◆ **Screen-element location records**
========================================================================

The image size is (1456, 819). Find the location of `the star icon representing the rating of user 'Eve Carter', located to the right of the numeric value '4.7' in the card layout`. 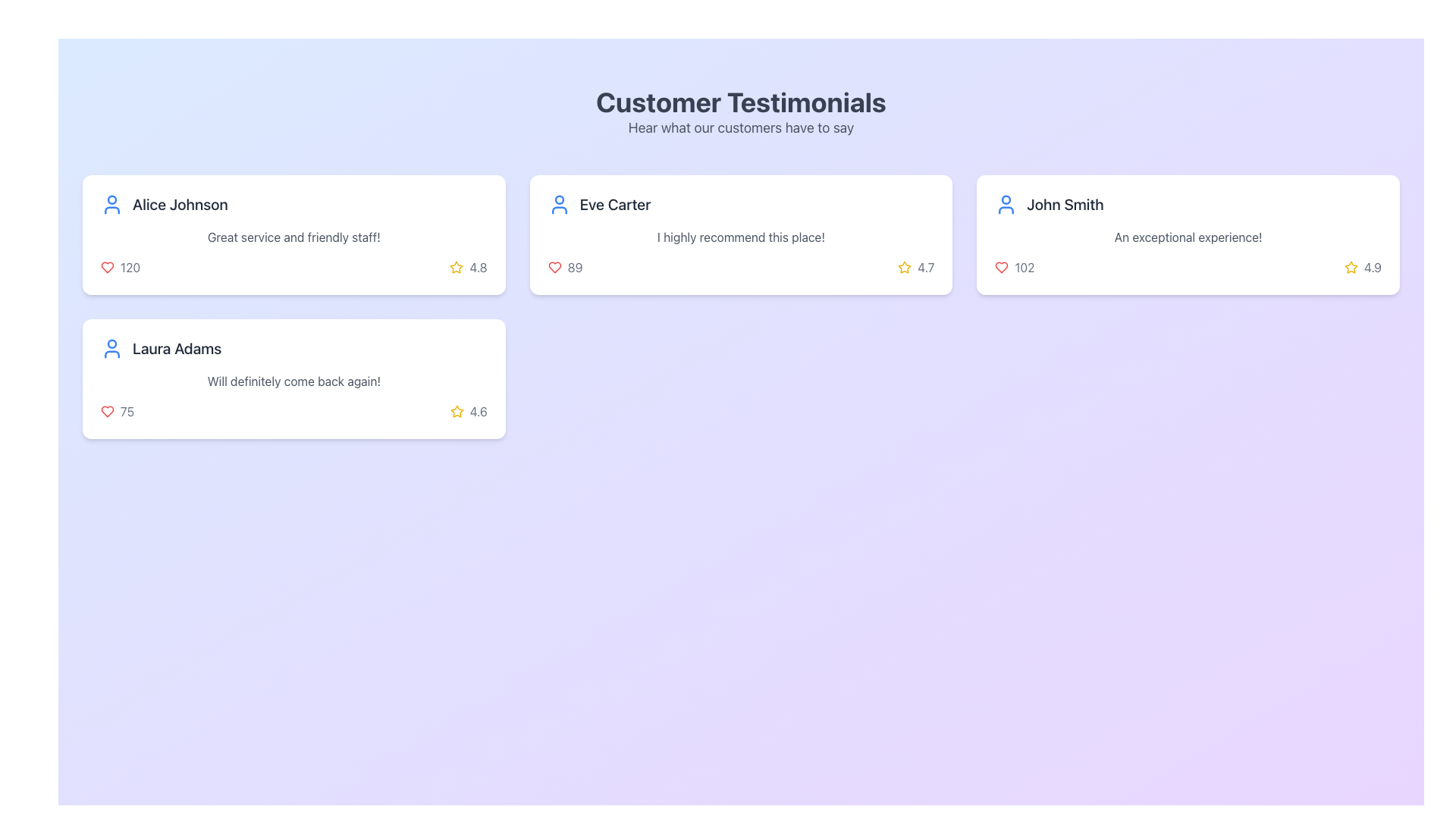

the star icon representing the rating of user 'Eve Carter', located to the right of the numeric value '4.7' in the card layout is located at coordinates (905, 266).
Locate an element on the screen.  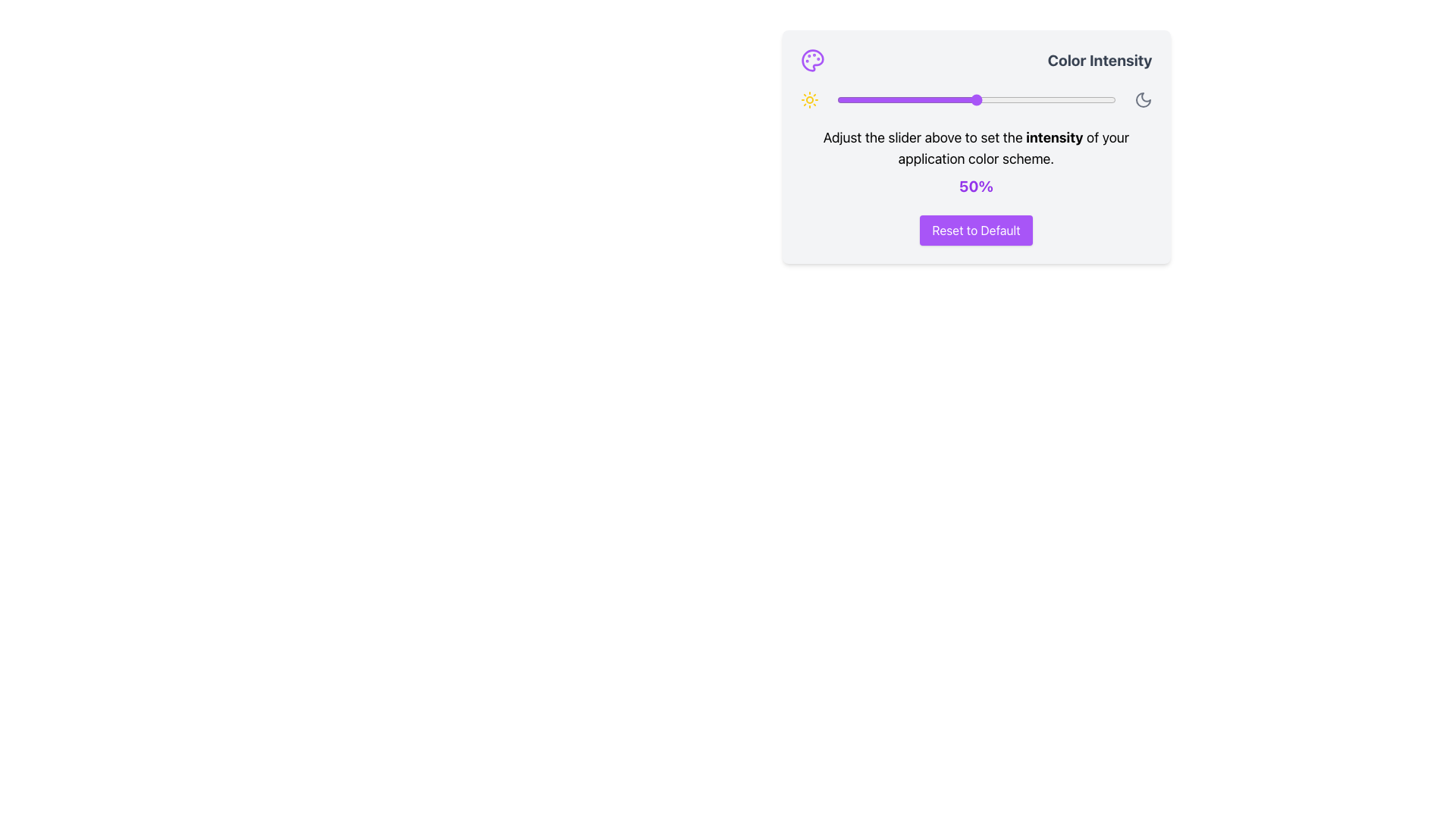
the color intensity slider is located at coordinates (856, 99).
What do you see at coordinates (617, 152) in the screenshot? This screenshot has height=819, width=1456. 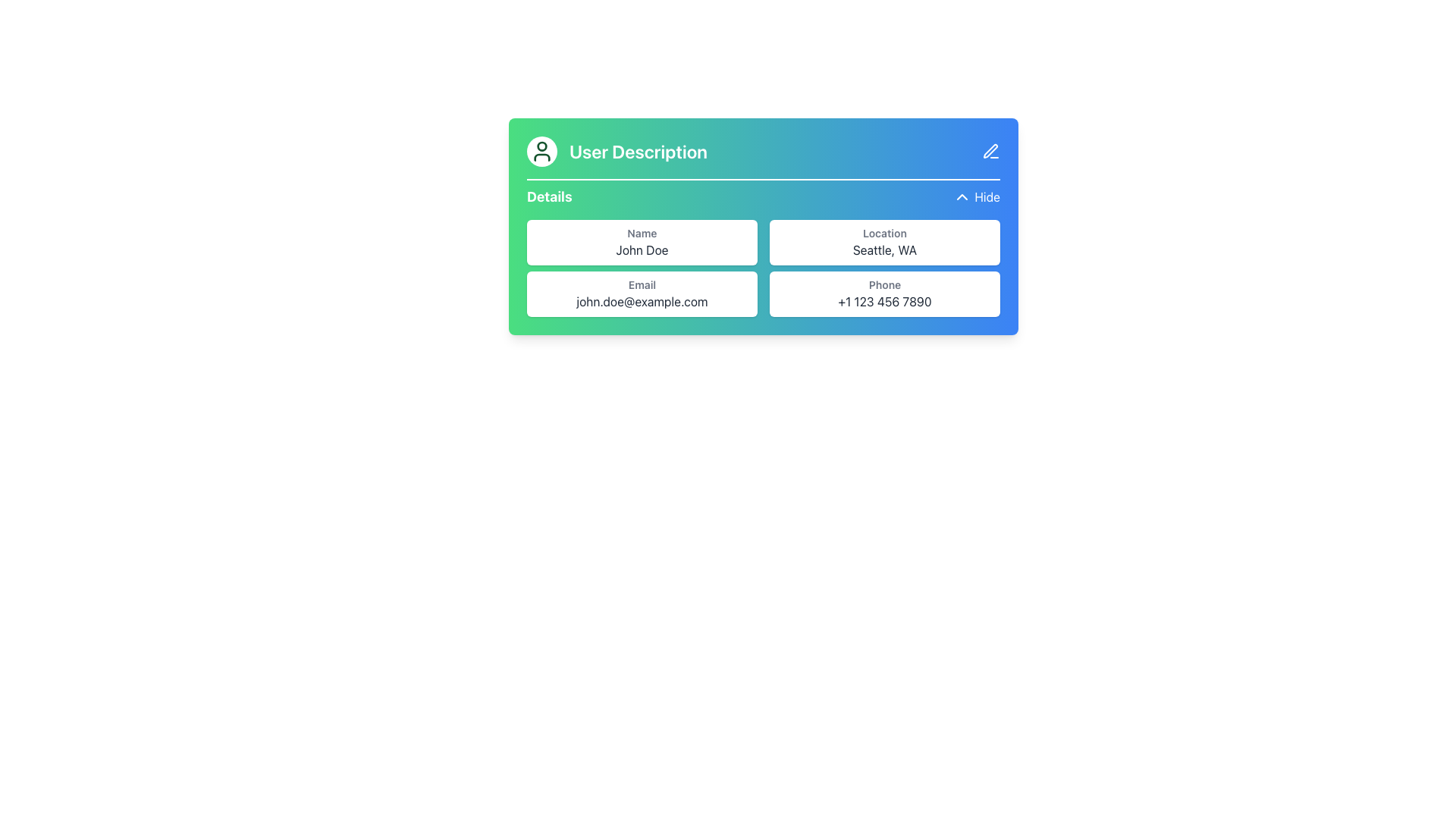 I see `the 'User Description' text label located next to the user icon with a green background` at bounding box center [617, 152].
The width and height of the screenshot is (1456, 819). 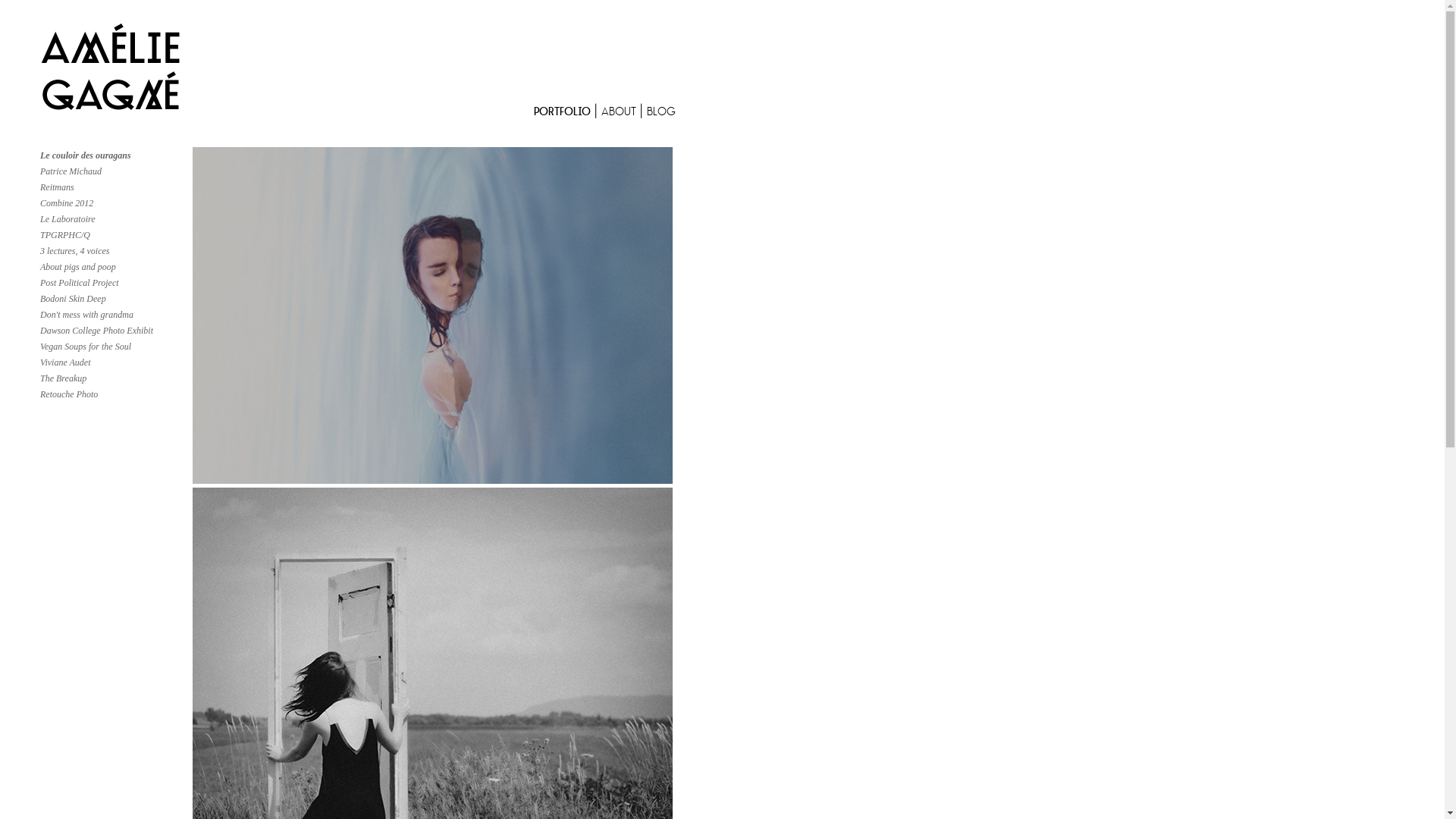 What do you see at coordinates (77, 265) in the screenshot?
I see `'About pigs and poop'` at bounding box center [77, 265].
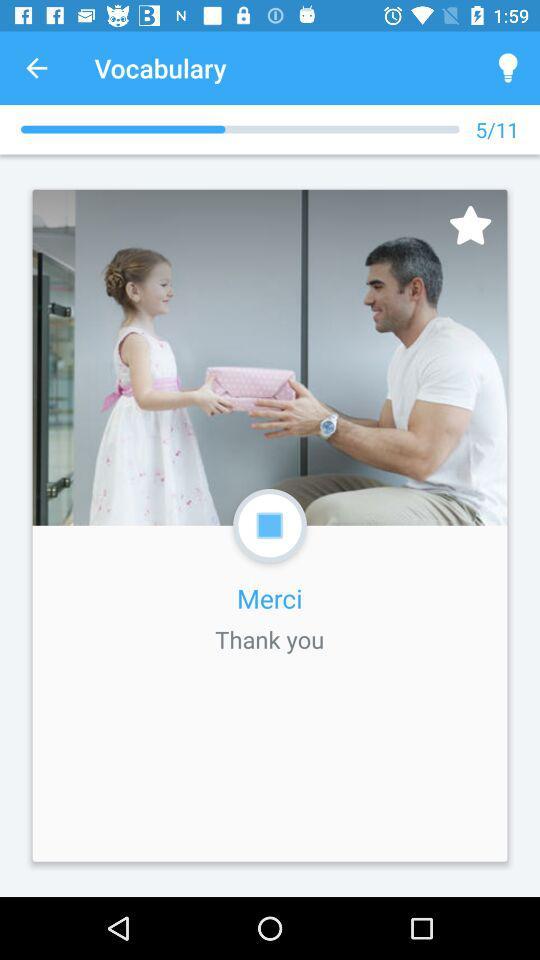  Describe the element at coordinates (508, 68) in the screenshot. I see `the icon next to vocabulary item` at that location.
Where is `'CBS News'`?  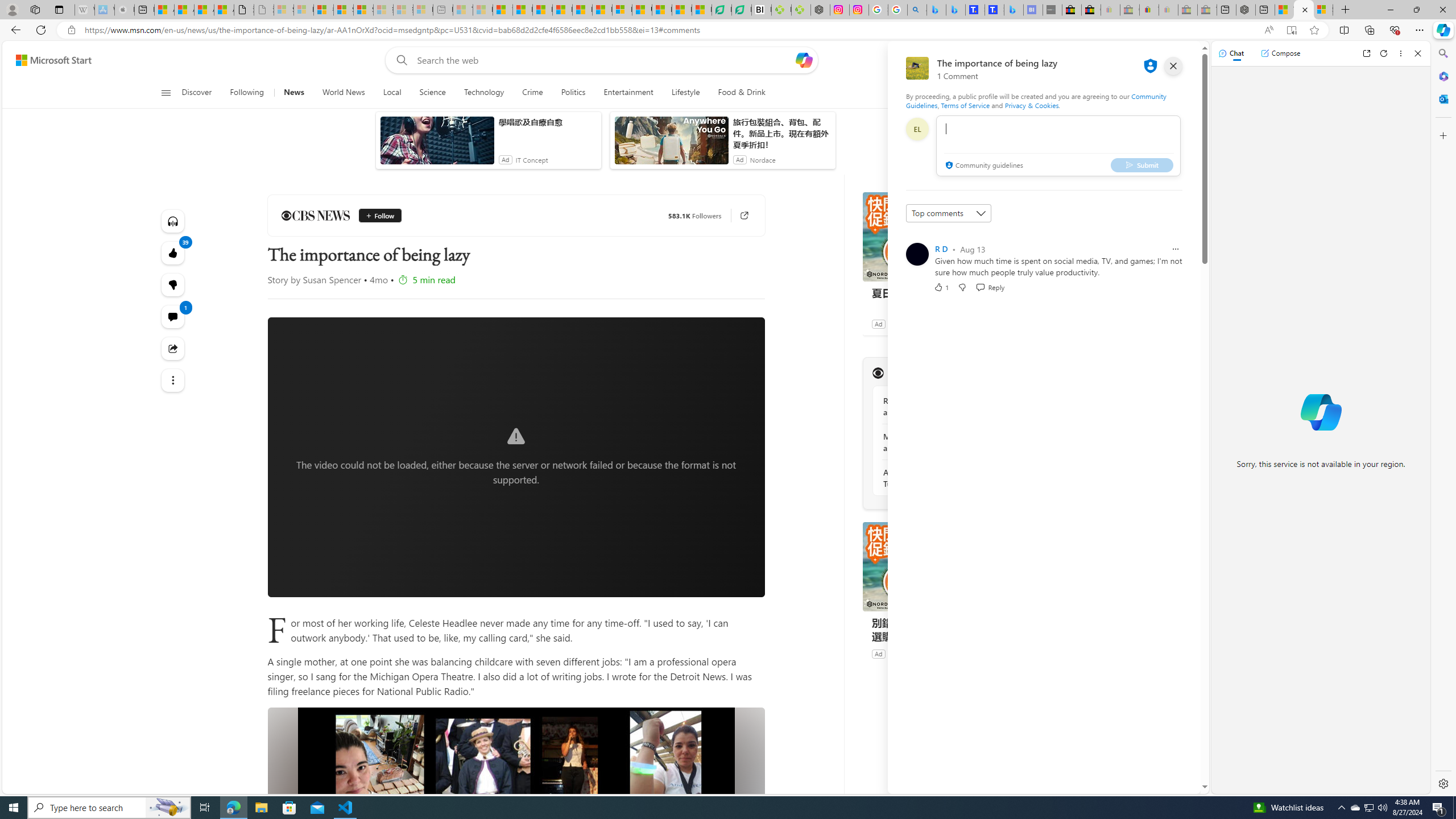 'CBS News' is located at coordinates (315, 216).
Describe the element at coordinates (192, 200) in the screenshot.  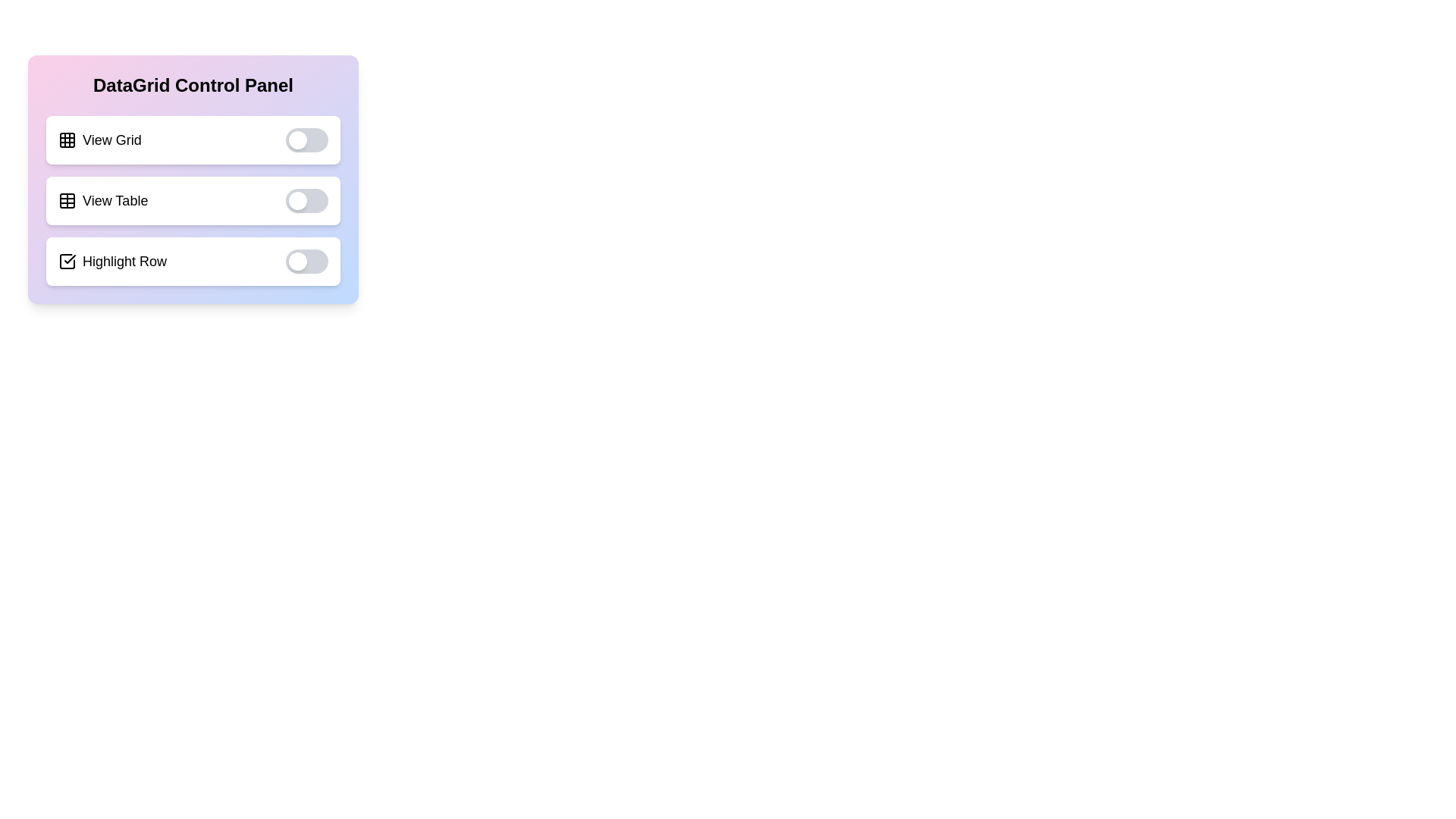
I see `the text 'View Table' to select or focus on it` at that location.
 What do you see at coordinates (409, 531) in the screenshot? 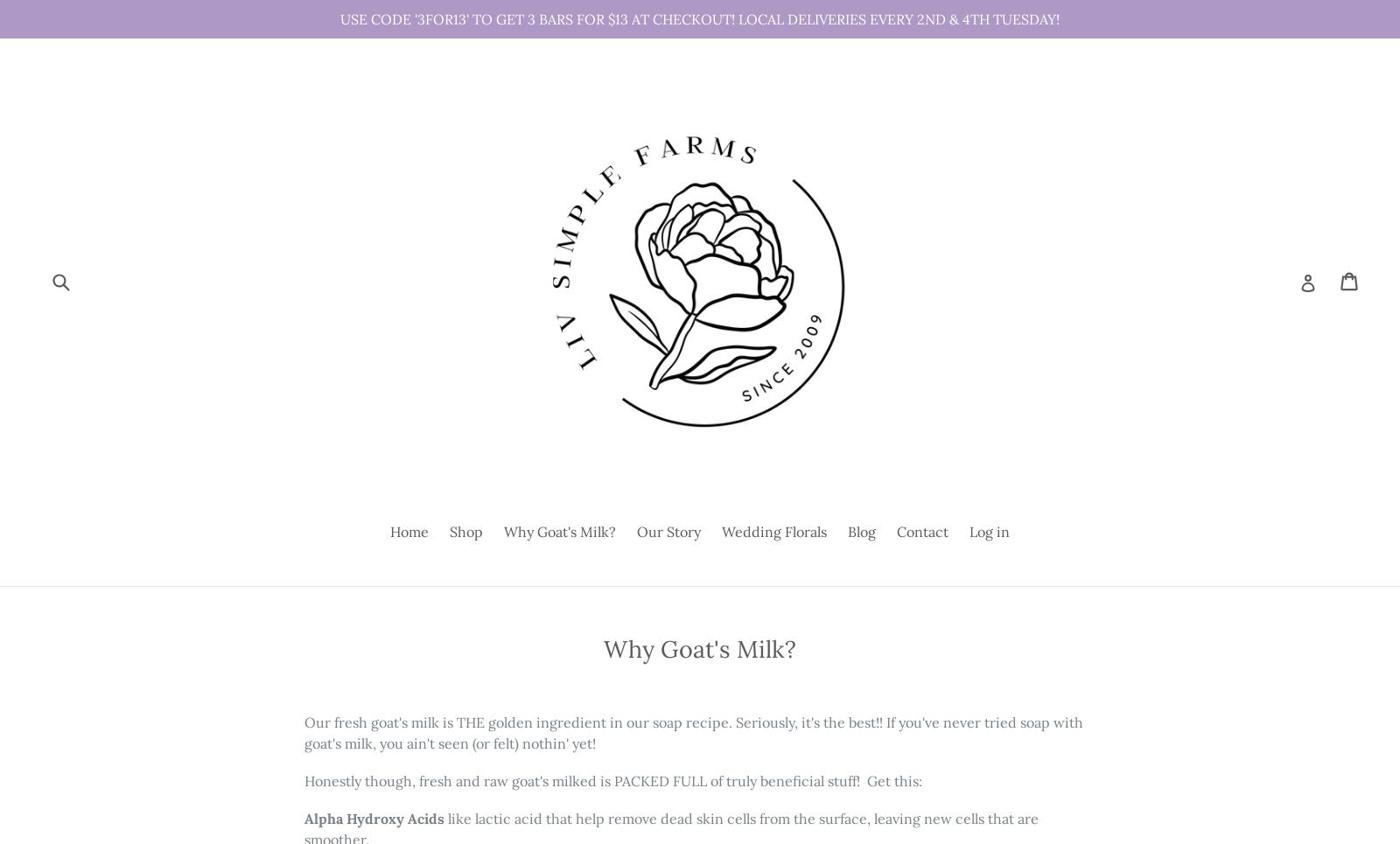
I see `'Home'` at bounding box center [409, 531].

========================================================================

◆ **Instruction**
Output as a JSON list of strings the records from the line containing "What do you see at coordinates (409, 531)" through the end of the records, one string per line, skipping blank lines. Leave the pictures out.

◆ **Result of this task**
[
  " What do you see at coordinates (409, 531) in the screenshot? ",
  "I see `'Home'` at bounding box center [409, 531]."
]